Since the turn of the century the following nine artists have used flowers or plants in a call for peace, to counteract images of violence or to highlight social injustice. We celebrate them all here along with the life-affirming nature and beauty of plants.
1. Collages of Mister Blick, 2014
Blick’s collages substitute weapons with flowers and foliage. In doing so he defuses images of violence and war with something altogether more palatable, peaceful and fun.
2. Banksy’s Flower Thrower, 2003
Banksy has used flowers in a number of thought-provoking ways. In what Plant Curator thinks is one of his best art works, a militant protestor painted on a wall in Jerusalem is seen throwing a bouquet of flowers. It’s a simple yet powerful call for peace. Quite brilliant.
3. Harm Less by Sonia Rentsch, 2013
This artist has made weapons and other munitions out of plant parts. In doing so, she mollifies their brutality while retaining the beauty of their form, giving us the notion of an alternative, more agreeable reality.
4. Richard Mosse’s The Enclave, 2014
In this photographic series and his previous ‘Infra’, Mosse changes the posturing and landscape of war into sonic pink dreamscapes. Captured during the Congo’s on-going civil conflicts it is the plants, so ubiquitous and dominant, that he has coloured, hyper-focusing our attention on the reality of what remains, the often forgotten human suffering.

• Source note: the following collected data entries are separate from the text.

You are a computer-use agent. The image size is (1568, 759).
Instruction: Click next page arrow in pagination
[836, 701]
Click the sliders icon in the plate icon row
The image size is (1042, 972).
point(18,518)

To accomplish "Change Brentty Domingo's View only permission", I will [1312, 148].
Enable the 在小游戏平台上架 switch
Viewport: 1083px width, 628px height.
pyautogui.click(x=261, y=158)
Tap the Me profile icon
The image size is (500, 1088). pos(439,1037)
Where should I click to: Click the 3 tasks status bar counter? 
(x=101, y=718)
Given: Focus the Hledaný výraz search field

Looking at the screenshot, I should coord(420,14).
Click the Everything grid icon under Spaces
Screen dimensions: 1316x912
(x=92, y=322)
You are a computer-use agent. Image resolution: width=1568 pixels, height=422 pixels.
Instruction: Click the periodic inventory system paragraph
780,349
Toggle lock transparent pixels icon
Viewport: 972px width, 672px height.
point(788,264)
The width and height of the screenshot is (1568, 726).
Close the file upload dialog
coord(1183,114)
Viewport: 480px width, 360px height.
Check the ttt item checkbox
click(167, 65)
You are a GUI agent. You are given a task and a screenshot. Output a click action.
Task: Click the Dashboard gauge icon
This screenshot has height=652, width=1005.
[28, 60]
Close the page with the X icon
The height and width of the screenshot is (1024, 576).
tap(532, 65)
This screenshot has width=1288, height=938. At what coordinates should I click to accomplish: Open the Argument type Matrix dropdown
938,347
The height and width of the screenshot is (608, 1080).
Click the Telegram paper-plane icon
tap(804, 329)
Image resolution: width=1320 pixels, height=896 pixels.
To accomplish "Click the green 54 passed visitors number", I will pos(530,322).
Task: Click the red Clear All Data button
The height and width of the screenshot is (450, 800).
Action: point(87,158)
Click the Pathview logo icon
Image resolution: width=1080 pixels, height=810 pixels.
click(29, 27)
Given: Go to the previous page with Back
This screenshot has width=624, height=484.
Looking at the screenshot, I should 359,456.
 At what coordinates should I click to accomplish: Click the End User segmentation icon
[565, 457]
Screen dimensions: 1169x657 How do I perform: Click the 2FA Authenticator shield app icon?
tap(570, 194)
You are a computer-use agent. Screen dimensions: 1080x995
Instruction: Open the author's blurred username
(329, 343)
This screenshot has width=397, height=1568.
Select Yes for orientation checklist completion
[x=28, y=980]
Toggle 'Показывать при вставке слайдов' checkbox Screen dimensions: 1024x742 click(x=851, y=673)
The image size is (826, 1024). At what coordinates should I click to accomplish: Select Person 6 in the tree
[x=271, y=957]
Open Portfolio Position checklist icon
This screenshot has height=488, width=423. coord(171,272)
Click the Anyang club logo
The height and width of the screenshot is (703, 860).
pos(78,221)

5. Imran Qureshi’s And How Many Rains Must Fall Before the Stains are Washed Clean, 2013
The artist’s Roof Top installation last year at the Metropolitan Museum of Art in New York depicted the stains of violence in his native Pakistan and the world. Qureshi splattered the 8,000 square foot terrace with blood coloured paint that he then worked into leaf and flower motifs. Of this patterning Imran Qureshi stated, “The flowers that seem to emerge from the red paint in my work represent the hope that—despite everything—the people sustain somehow, their hope for a better future.”
6. The Pansy Project, ongoing
Paul Harfleet plants pansies in locations where there has been an act of homophobic abuse. By using this particular flower he not only reappropriates a word used against the gay community for the gay community, but also employs its delicate, fragile and beautiful essence to counter the violence, commemorate the victim and photographically record the site of the injustice so that it is not forgotten.
7. Yoko Ono’s Wishing Trees, ongoing
Featured here before, this great artist is doing her bit to bring the world together, installing trees and getting people to communally push for peace and love. We certainly love her.
8. Ana Tzarev’s Floral Sculptures, ongoing
Tzarev builds big shiny fiberglass flower sculptures and places them in public places across the globe. Together they form her Love & Peace Campaign, and like Yoko’s Wishing Trees these flowers travel to many cities drawing public attention to the artist’s valuable messages of global peace and harmony.
9. Alberto Baraya’s Herbario de plantas artificiales, ongoing
Also featured before on Plant Curator, Baraya uses his plastic herbarium to challenge the world’s inequities and injustice brought about by western colonial and post-colonial acts. It is hard perhaps for us to reconcile how our great, serene herbariums are living vaults of criminality, but when everything comes from plants there is a need to reassess all the places that inequities arose.